The behavior I want is to block when there is not a thread available, to wait until one becomes available and then only submit my task.
The background is that my tasks are coming from a queue, and I only want to pull messages off my queue when there are threads available to work on these messages.
In an ideal world, I'd be able to provide an option to #submit
to tell it to block if a thread is not available, rather than putting them in a queue.
However, that option does not exist. So what I'm looking at is something like:
with concurrent.futures.ThreadPoolExecutor(max_workers=CONCURRENCY) as executor:
while True:
wait_for_available_thread(executor)
message = pull_from_queue()
executor.submit(do_work_for_message, message)
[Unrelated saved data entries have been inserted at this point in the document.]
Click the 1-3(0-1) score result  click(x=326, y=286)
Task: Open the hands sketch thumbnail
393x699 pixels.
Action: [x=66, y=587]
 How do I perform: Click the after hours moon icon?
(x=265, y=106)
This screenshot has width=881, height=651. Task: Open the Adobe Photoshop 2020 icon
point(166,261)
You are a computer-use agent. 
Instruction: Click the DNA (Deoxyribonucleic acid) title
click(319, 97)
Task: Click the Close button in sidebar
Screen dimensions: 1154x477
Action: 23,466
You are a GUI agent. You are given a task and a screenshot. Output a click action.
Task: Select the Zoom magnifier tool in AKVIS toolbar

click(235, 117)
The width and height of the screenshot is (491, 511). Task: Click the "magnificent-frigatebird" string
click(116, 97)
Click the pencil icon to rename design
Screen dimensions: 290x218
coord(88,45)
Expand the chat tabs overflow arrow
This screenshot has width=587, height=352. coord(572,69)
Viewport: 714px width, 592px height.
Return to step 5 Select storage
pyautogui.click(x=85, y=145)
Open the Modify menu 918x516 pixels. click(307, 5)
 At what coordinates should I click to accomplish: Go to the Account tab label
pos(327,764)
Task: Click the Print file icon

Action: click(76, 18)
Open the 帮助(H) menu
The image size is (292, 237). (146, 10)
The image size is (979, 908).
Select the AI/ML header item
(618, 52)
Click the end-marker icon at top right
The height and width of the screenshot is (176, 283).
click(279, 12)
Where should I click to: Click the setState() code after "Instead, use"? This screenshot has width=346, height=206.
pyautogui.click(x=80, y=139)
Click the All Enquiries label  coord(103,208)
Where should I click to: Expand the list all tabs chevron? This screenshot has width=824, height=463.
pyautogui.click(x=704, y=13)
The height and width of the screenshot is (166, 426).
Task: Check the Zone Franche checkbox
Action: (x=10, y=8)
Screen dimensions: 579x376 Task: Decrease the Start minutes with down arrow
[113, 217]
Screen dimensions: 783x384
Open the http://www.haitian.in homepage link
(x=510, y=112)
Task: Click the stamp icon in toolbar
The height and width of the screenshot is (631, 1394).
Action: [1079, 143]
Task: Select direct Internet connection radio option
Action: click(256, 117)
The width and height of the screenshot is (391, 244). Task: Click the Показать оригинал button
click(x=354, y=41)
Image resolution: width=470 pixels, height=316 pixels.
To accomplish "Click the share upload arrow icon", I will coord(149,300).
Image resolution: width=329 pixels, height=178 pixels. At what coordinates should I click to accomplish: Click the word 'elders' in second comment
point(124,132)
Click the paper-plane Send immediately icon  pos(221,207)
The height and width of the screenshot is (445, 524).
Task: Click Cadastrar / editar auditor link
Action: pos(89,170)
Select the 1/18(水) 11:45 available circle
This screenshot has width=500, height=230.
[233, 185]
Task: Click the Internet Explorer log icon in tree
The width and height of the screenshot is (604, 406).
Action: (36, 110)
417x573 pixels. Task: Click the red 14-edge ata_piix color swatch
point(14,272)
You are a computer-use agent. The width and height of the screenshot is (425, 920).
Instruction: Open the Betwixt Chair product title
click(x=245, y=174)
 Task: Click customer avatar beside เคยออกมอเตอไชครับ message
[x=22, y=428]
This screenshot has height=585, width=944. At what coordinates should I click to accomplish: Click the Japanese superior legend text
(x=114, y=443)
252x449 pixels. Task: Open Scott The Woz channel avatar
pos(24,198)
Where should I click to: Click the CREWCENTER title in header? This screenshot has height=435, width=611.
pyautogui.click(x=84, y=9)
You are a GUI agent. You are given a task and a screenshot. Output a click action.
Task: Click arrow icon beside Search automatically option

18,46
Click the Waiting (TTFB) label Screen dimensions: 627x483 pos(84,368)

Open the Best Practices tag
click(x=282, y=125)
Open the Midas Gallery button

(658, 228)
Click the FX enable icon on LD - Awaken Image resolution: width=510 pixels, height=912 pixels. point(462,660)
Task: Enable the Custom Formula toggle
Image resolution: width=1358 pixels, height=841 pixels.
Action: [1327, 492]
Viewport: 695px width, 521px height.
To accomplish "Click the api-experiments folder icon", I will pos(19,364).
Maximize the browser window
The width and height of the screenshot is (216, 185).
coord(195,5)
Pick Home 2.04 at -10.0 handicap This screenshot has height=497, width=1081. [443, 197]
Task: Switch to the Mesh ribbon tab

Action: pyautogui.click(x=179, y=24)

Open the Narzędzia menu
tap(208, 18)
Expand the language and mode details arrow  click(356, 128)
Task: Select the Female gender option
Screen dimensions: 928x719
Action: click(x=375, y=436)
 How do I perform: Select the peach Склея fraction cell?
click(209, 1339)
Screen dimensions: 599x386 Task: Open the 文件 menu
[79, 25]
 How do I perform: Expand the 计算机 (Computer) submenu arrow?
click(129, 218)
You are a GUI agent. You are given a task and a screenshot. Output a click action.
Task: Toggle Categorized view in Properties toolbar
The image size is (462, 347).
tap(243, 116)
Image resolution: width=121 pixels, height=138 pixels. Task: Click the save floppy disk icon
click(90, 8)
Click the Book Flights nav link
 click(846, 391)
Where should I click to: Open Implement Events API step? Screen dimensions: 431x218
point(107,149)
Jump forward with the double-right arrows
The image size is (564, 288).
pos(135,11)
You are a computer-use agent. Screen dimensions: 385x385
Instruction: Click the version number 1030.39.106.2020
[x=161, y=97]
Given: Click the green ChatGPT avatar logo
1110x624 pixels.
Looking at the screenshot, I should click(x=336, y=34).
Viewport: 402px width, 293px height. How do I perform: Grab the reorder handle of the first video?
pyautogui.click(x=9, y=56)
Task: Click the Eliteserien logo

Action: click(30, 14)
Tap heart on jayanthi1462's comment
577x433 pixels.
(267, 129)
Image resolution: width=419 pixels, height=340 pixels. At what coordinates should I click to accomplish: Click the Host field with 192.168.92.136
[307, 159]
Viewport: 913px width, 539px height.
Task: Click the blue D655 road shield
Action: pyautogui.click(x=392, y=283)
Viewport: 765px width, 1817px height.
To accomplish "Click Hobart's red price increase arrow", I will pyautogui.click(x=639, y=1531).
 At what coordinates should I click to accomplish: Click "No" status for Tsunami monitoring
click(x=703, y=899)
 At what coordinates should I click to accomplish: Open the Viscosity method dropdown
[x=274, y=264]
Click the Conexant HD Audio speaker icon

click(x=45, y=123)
And I'm not sure of the cleanest implementation of wait_for_available_thread
.
Honestly, I'm surprised this isn't actually in concurrent.futures
, as I would have thought the pattern of pulling from a queue and submitting to a thread pool executor would be relatively common.
Upvotes: 4
Views: 2713
Reputation: 41
Base on @Samwise's answer (https://stackoverflow.com/a/73396000/8388869), I have expand the ThreadPoolExecutor
import time
from concurrent.futures import Future, ThreadPoolExecutor
class AvailableThreadPoolExecutor(ThreadPoolExecutor):
"""ThreadPoolExecutor that keeps track of the number of available workers.
Refs:
inspired by https://stackoverflow.com/a/73396000/8388869
"""
def __init__(
self, max_workers=None, thread_name_prefix="", initializer=None, initargs=()
):
super().__init__(max_workers, thread_name_prefix, initializer, initargs)
self._running_worker_futures: set[Future] = set()
@property
def available_workers(self) -> int:
"""the number of available workers"""
return self._max_workers - len(self._running_worker_futures)
def wait_for_available_worker(self, timeout: float | None = None) -> None:
"""wait until there is an available worker
Args:
timeout: the maximum time to wait in seconds. If None, wait indefinitely.
Raises:
TimeoutError: if the timeout is reached.
"""
start_time = time.monotonic()
while True:
if self.available_workers > 0:
return
if timeout is not None and time.monotonic() - start_time > timeout:
raise TimeoutError
time.sleep(0.1)
def submit(self, fn, /, *args, **kwargs):
f = super().submit(fn, *args, **kwargs)
self._running_worker_futures.add(f)
f.add_done_callback(self._running_worker_futures.remove)
return f
It should work like that:
with AvailableThreadPoolExecutor(max_workers=CONCURRENCY) as executor:
while True:
executor.wait_for_available_worker()
message = pull_from_queue()
executor.submit(do_work_for_message, message)
Upvotes: 1
Reputation: 71444
One approach might be to keep track of your currently running threads via a set
of Futures:
active_threads = set()
def pop_future(future):
active_threads.pop(future)
with concurrent.futures.ThreadPoolExecutor(max_workers=CONCURRENCY) as executor:
while True:
while len(active_threads) >= CONCURRENCY:
time.sleep(0.1) # or whatever
message = pull_from_queue()
future = executor.submit(do_work_for_message, message)
active_threads.add(future)
future.add_done_callback(pop_future)
A more sophisticated approach might be to have the done_callback
be the thing that triggers a queue pull, rather than polling and blocking, but then you need to fall back to polling the queue if the workers manage to get ahead of it.
Upvotes: 2